_TEXT BLOCK:_
━━━
PS the other more common sense ting to do as well is open audacity select: edit > select: preferences> select: recording and then in the right pane navigate by pressing the … button to a suitable directory example: /mnt/sdb1 or whatever and then open and return.
mine usually remembers this but if yours doesnt you will just have to do this each time you start audacity. its not ideal but its a quick fix. :wink:

my apologies I double checked on the wiki as I have not used audacity in a while as per my incorrect instructions of:
its actually: preferences>>Directories>>Choose… Button and then follow the rest of my instructions so as to make sure
your internal disc space is not eaten up. this is also very helpful if you are trying to record streaming audio.

heres a screen shot from the wiki

Yes, the recommended (and simplest) way to change the location of Audacity’s temp folder is to change it in the Audacity Preferences.
As it says in the manual page that you linked to:
Accessed by: Edit > Preferences > Directories

However, be aware that for reliable recording and playback the temp folder needs to be on a reasonably quick, and definitely reliable, drive.
Putting the temp directory on a network drive is likely to cause problems because of network delays.
━━━
_Saved entries:_
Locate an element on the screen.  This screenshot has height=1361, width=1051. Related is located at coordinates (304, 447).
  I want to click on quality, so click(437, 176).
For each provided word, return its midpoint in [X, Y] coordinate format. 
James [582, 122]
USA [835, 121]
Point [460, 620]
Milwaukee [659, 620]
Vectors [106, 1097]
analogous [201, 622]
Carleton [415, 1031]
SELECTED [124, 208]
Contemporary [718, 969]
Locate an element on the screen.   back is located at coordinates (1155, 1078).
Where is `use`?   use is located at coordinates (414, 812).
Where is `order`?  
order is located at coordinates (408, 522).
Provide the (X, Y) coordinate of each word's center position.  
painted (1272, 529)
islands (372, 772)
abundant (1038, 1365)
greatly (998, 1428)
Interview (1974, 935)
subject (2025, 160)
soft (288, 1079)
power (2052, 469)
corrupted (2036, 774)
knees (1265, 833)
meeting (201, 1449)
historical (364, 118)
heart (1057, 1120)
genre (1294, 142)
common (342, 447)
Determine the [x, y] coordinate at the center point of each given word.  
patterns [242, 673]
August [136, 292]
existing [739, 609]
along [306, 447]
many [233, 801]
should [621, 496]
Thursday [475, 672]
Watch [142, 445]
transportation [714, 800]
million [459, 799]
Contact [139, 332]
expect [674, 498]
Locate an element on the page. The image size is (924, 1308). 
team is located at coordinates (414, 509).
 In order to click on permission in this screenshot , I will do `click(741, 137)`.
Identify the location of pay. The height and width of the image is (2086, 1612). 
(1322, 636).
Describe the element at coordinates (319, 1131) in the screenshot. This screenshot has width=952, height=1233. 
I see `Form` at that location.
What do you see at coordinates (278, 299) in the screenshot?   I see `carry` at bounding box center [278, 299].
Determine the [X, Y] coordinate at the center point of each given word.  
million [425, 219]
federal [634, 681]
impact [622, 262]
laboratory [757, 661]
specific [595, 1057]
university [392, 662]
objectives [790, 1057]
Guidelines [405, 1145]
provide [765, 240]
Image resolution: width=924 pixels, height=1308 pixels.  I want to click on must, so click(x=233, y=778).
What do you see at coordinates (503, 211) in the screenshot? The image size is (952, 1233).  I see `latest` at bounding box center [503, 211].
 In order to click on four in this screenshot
━━━
_ABOUT THIS EXERCISE:_ In the text on Audacity's temp folder, why is putting the temp directory on a network drive likely to cause problems?

_WRITTEN ANSWER:_ Because of network delays.